Esta misma semana el Programa de las Naciones Unidas para el Medio Ambiente (PNUD), ha publicado un elocuente informe sobre las perspectivas medioambientales del planeta. Los datos y sus conclusiones resultan demoledores. Los temores que eran tachados hace un tiempo de pesimistas sobre una eventual tendencia autodestructora a la que nos lleva un modelo irracional de producción y de consumo, no sólo se confirman sino que la distopía ecológica alcanzará a una velocidad superior a la que creíamos. Los objetivos de sostenibilidad que se han ido fijando el 2030 o bien en 2050, no sólo no se están cumpliendo, sino que se está muy lejos de hacerlo. Se requeriría de tomar medidas urgentes, pero ni los sistemas de gobernanza global lo permiten, como tampoco las pulsiones negacionistas que predominan entre una parte significativa de la nueva política derechista que se autodenomina desacomplejada. El reto del cambio climático no se asume como lo que es, el mayor y más urgente problema que tenemos planteado. Un fenómeno que altera los patrones meteorológicos y que provoca un efecto muy amplio y profundo sobre el medio ambiente, la economía y la sociedad, poniendo en peligro los medios de subsistencia, la salud, el agua, la seguridad alimentaria y energética, con los efectos ingentes sobre el aumento de la pobreza, la batalla por la tierra, las migraciones y el aumento de conflictos.
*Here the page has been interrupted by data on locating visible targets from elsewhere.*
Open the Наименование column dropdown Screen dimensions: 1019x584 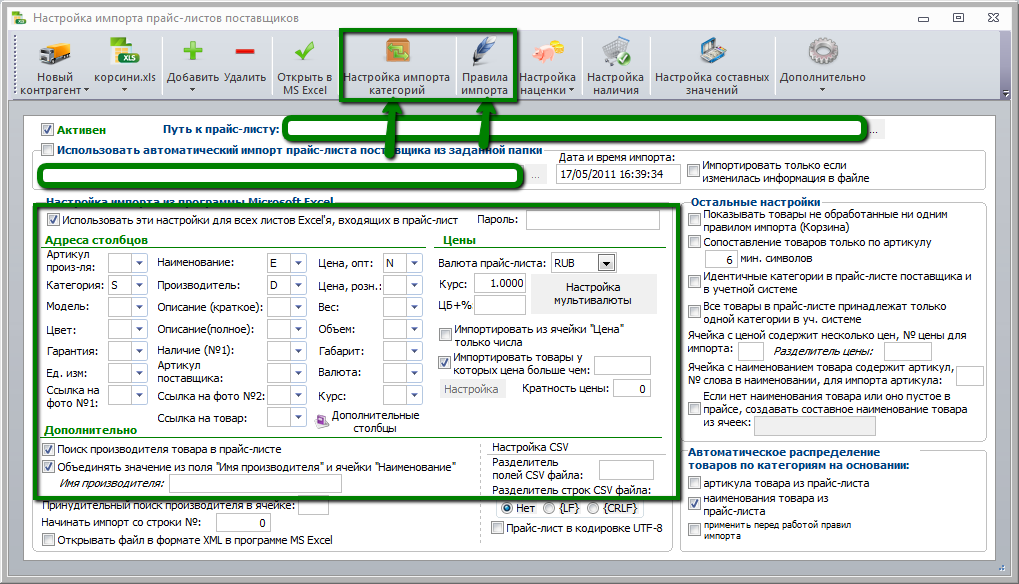298,263
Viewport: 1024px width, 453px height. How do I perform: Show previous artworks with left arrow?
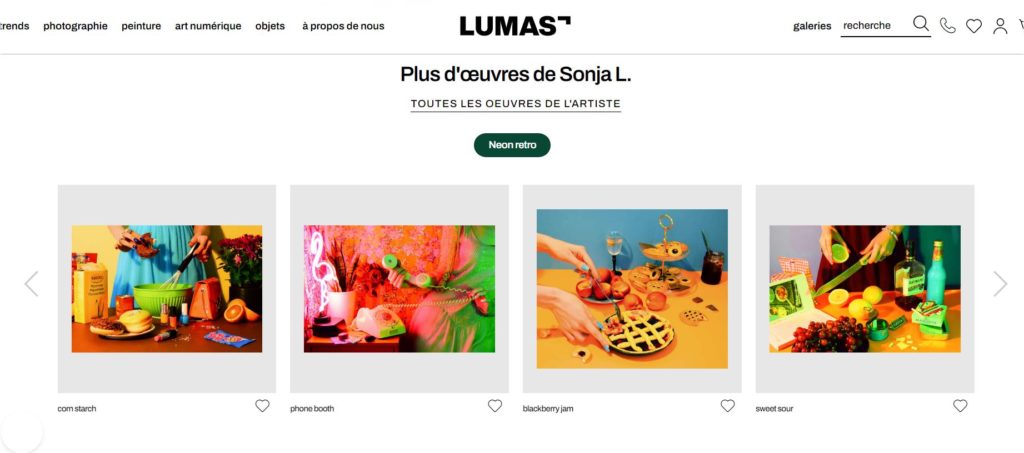click(x=31, y=284)
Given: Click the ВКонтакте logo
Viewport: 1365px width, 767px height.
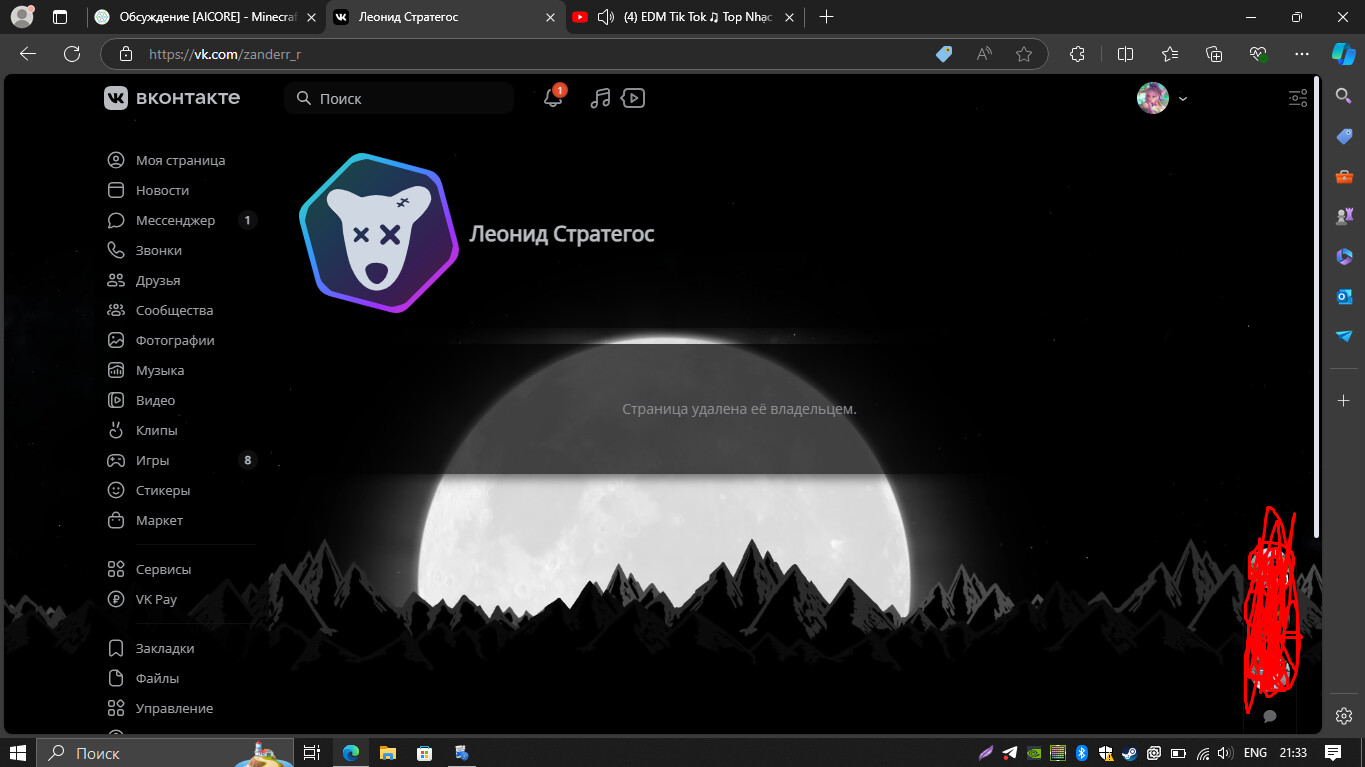Looking at the screenshot, I should click(x=172, y=98).
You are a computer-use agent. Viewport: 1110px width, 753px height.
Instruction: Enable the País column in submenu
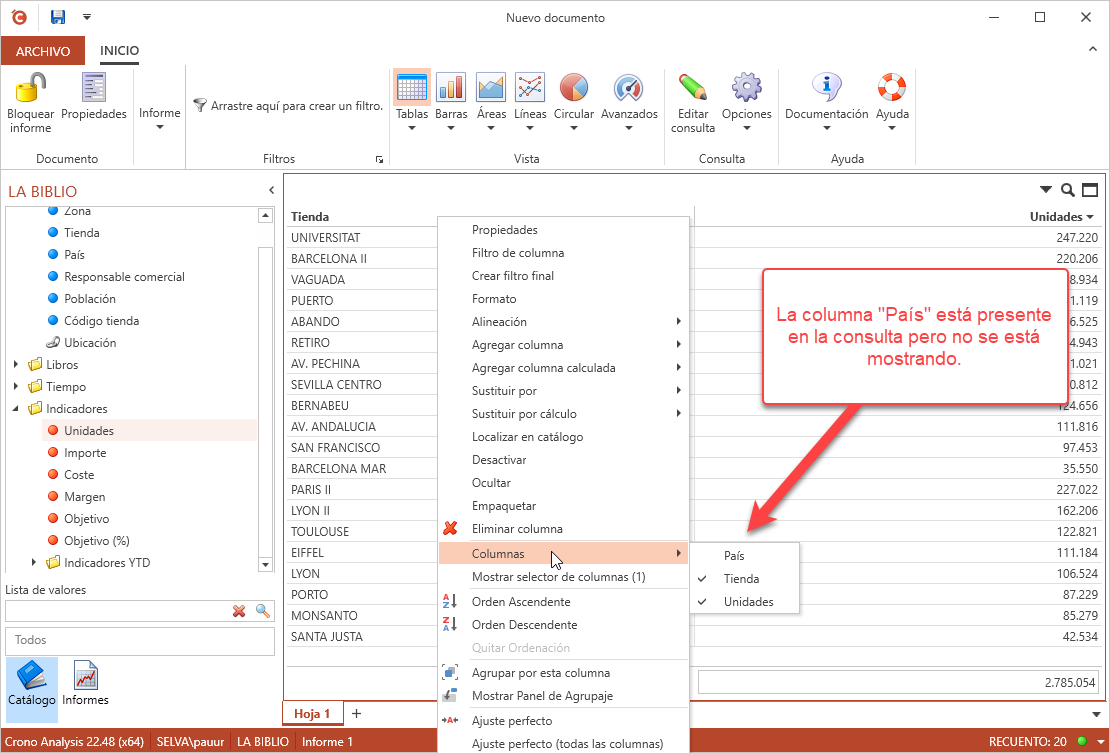[734, 556]
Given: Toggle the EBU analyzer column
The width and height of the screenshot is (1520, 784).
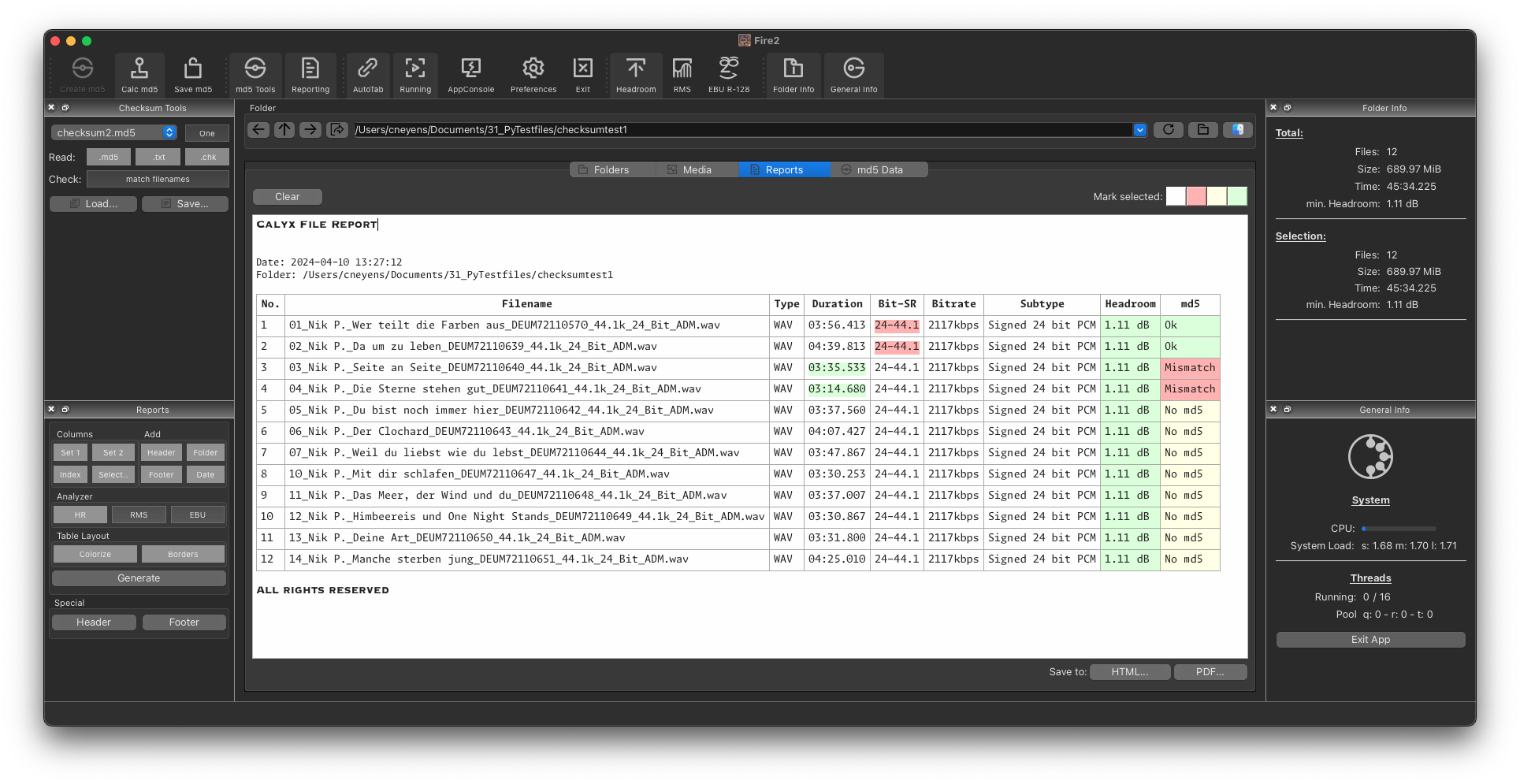Looking at the screenshot, I should pos(197,515).
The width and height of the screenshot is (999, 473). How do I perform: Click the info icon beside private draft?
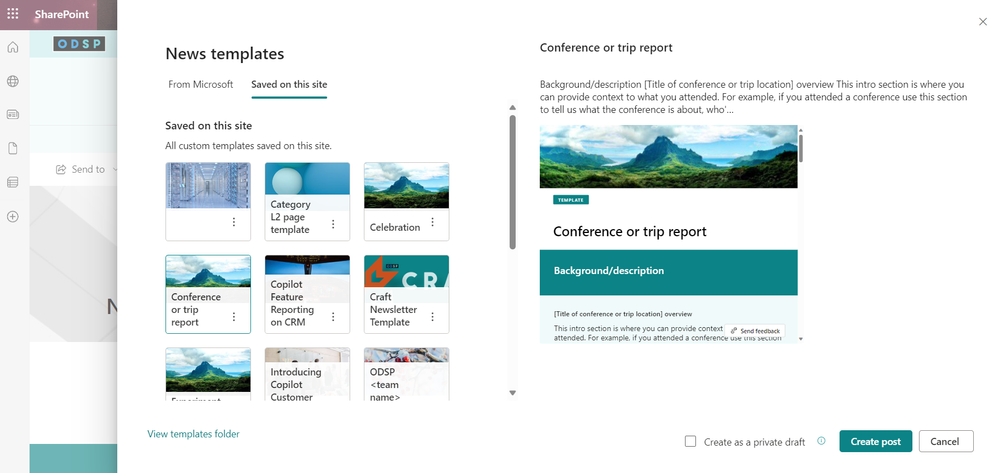click(x=821, y=441)
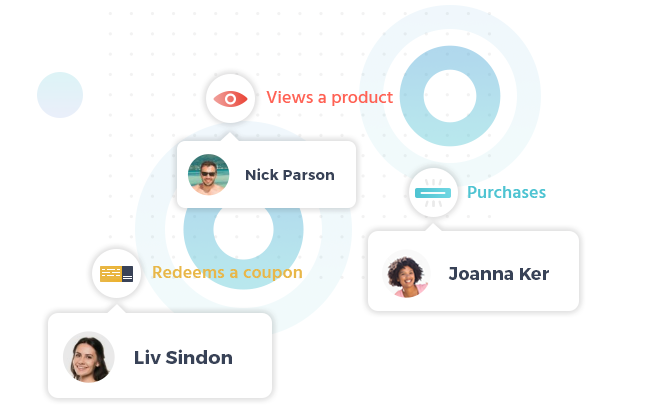Select the "Redeems a coupon" text
This screenshot has height=407, width=655.
coord(226,272)
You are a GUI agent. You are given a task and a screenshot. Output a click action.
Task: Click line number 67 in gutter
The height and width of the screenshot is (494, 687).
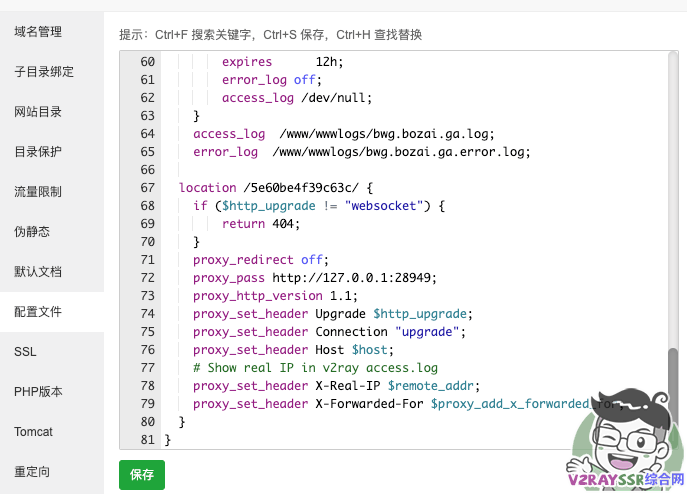pyautogui.click(x=147, y=188)
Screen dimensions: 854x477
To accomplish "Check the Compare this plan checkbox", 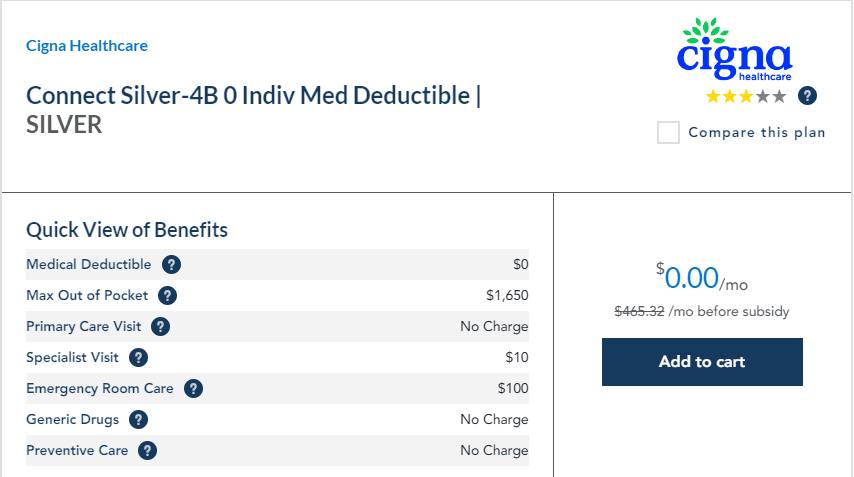I will pyautogui.click(x=668, y=133).
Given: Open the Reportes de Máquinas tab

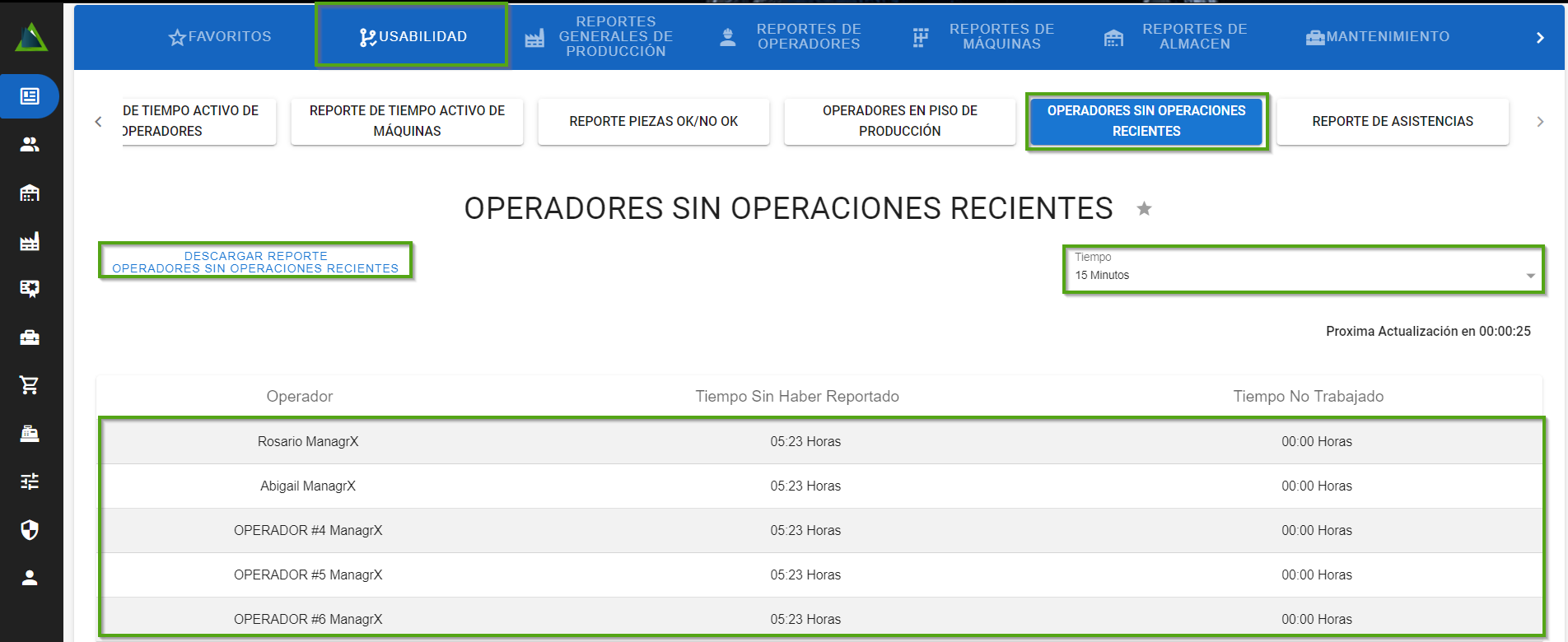Looking at the screenshot, I should (984, 37).
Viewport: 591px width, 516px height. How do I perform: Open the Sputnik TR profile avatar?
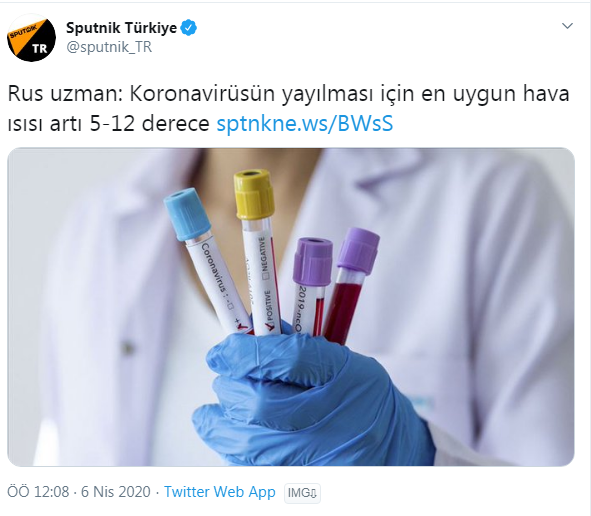coord(31,38)
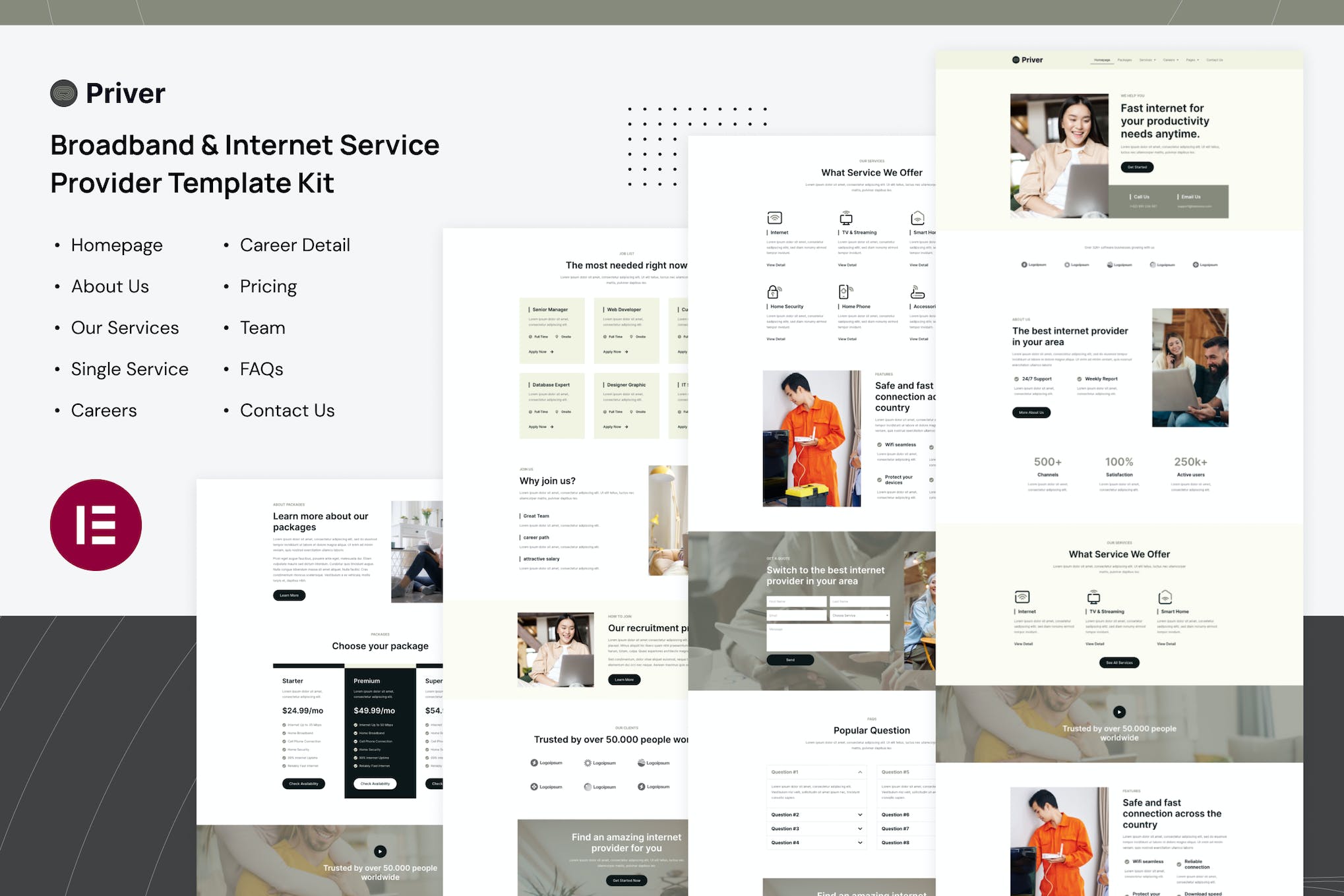Click the Elementor logo badge
Image resolution: width=1344 pixels, height=896 pixels.
(x=96, y=523)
La transversalidad del cambio climático viene acompañada de una dramática pérdida de la biodiversidad, la reducción drástica del agua dulce disponible, una mortífera contaminación del aire especialmente en las grandes conurbaciones que se van conformando, la inundación de plásticos en los mares y océanos, o bien el agotamiento de los recursos disponibles. Todo ello en un planeta presionado por 7.500 millones de habitantes, los cuales se convertirán en 10.000 millones hacia el año 2050. La inacción se ha convertido en una vía hacia el suicidio. El modelo de producción y de consumo masivo establecido y hegemonizado desde los países más ricos, ni se puede sostener y aún menos se puede generalizar. Algunos datos son suficientemente elocuentes. El estadounidense medio consume 3.800 calorías al día, lo que significa que si las personas que pueblan el planeta consumieran al mismo ritmo, sería necesario un planeta cinco veces mayor del que disponemos. De hecho, como hace notar Jeremy Rifkin, los seres humanos ricos y pobres hoy ya consumimos recursos equivalentes a un planeta y medio. Dicho de otro modo, se requiere de un año y medio para regenerar lo que consumimos en un año, estamos gastando el futuro.
El aumento de la huella ecológica en los últimos cincuenta años no tiene parangón, ni posibilidad de sostenerse en el tiempo. Cada persona, de media, deja una huella ecológica equivalente a 2,7 hectáreas, lo que nos lleva a un impacto conjunto de 19.000 millones de hectáreas en un planeta que sólo tiene una biocapacidad de 13.000 millones de hectáreas. O lo que es lo mismo, superar una media de 1,8 hectáreas por persona nos lleva directamente al desastre ecológico. Esto son datos medios, pero también aquí la desigualdad adquiere tonalidades brutales. Los 1.000 millones de personas con mayor nivel de renta, dejan una huella ecológica equivalente a 3 hectáreas por persona, mientras que los 1.300 millones de personas que tienen una renta por debajo de los mil dólares, sólo consumen 1 hectárea de biocapacidad por persona. Con las tasas de crecimiento de China, entre un 7% y un 10%, el producto interior bruto mundial se doblaría en siete años y se multiplicaría por 736 en un siglo. ¿Es posible mayor despropósito?
Como planteaba hace unos años el ecólogo Ramon Folch, las pretendidas verdades fundacionales de la civilización industrial clásica se han revelado equivocadas. Se consideró que la matriz biofísica era ajena a los procesos económicos, creyendo que sus componentes esenciales (agua, suelo, clima…) eran «bienes libres irrelevantes». La consecución de un nuevo equilibrio de sostenibilidad global, requiere la instauración de un modelo radicalmente nuevo de desarrollo económico, social y ambiental. Para eso, realmente, sí que se requiere de una «nueva política».